Integration of a discretized field in a cylindrical coordinate system

I would like to integrate a discretized field in cylindrical coordinates, given as A(r, z), with z being spaced regularly (spacing distance dz), and r being spaced non-regularly. Moreover, r[0]>0 due to the chosen discretization.
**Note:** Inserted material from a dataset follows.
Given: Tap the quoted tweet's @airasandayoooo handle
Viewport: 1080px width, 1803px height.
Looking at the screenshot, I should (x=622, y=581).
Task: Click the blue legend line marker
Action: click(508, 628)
For integration, I would like to use the trapezoidal approach, and start with the z-component, to integrate everything into a vector aux:

for (int i = 0; i < Nr; ++i) {
    for (int j = 0; j < Nt; ++j) {
        double I = A(i, j);
        if ((j == 0) || (j == Nt - 1))
            I *= 0.5;
        aux(i) += I;
    }
    aux(i) *= dz;
}

For the integration along the r-axis I then have to consider the different spacing, resulting in

double integral = 0;
for (int i = Nr; i > 0; --i) {
    integral += (r(i) * aux(i) + r(i - 1) * aux(i - 1)) / 2
            * (r(i) - r(i-1));
}

Finally, after r[0] > 0 I also have to take that into account by adding

integral += 0.5 * aux(0) * r(0) * r(0);

and add the missing $2pi$:

integral *= 2 * M_PI;

Is that approach correct, or did I miss a factor here somewhere?